The initialization follows the rules in [dcl.init.string], which covers both "abc" and {"abc"}. The remaining 16 elements of the array should be zero.

Workaround

You should consider using std::string or performing the initialization in two steps:

1. new char[size]{}, leaving everything zero initially
2. std::memcpy the string literal into the char*

Answer 2

As commented, I agree with the answer given by Jan Schultke.

Though this is a valid and good question pointing at a probable bug in compiler implementations, it is worth mentioning that the actual usage of this would be quite rare, for the following reasons:

There is no reason to allocate the array for a size that may be smaller than required. If the size is smaller than the string literal provided (including the terminating '\0') this would be a runtime error, which throws a runtime exception for both gcc and clang.
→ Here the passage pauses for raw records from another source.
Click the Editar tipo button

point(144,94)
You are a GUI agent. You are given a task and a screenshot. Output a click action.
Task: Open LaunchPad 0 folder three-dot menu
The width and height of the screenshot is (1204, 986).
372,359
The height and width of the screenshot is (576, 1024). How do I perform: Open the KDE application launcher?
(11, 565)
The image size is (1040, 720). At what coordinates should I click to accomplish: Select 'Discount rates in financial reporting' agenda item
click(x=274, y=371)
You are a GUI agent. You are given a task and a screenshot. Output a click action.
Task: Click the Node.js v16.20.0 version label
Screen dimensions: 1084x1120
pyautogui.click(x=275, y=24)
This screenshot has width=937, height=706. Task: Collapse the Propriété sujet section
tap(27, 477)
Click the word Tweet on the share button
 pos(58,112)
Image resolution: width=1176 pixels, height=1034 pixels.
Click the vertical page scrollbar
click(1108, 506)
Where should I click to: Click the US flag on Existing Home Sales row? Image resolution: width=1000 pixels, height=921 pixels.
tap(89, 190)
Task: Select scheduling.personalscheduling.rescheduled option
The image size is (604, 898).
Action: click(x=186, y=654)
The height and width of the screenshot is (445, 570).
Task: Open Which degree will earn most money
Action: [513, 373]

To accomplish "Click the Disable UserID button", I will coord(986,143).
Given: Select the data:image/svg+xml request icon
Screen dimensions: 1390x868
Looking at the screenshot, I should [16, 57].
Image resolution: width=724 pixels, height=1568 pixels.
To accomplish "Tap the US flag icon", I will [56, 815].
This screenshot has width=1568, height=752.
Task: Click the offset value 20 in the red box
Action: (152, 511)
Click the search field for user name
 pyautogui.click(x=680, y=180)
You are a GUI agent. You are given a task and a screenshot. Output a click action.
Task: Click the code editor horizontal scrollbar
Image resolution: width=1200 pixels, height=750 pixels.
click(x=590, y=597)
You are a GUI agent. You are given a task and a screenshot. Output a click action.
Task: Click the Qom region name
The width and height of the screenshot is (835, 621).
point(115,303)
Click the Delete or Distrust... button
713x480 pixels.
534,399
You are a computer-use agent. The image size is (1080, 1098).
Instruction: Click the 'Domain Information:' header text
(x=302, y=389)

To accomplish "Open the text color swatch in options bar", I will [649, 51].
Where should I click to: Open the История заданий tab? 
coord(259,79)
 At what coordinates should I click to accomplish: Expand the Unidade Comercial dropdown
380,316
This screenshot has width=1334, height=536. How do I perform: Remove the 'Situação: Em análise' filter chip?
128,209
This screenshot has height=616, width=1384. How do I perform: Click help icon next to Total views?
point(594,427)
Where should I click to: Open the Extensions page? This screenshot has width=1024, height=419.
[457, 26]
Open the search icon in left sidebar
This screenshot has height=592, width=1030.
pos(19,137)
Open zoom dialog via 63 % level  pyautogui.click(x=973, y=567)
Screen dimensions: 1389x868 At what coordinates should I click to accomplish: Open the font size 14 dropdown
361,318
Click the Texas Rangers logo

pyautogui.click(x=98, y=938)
We can allocate the array to the exact required size, by simply not providing the size:

auto test1 = new char[]{"abc"}; // allocation of 4 chars

In case we want for some reason to calculate the size, it should better be calculated it at compile time, to get compilation error instead of runtime exception, for too small size. Here is an example:

#define STR "abc" // may change

// we don't support strings longer than 4 chars and don't want to trim
// compilation error if STR size is bigger than 4
constexpr size_t max_size = 5;
constexpr size_t size = std::min(sizeof(STR), max_size);
  // (std::min is constexpr since C++14)
auto test1 = new char[size]{STR};

Cases where the size would not be known at compile time would be quite rare, but can happen, for example:

#define STR "abc" // may change

size_t size = getSizeFromDB();
assert(size >= sizeof(STR));
auto test1 = new char[size]{STR};

Or:

#define STR "abc" // may change

size_t min_size = getMinSizeFromDB();
size_t size = std::max(sizeof(STR), min_size);
auto test1 = new char[size]{STR};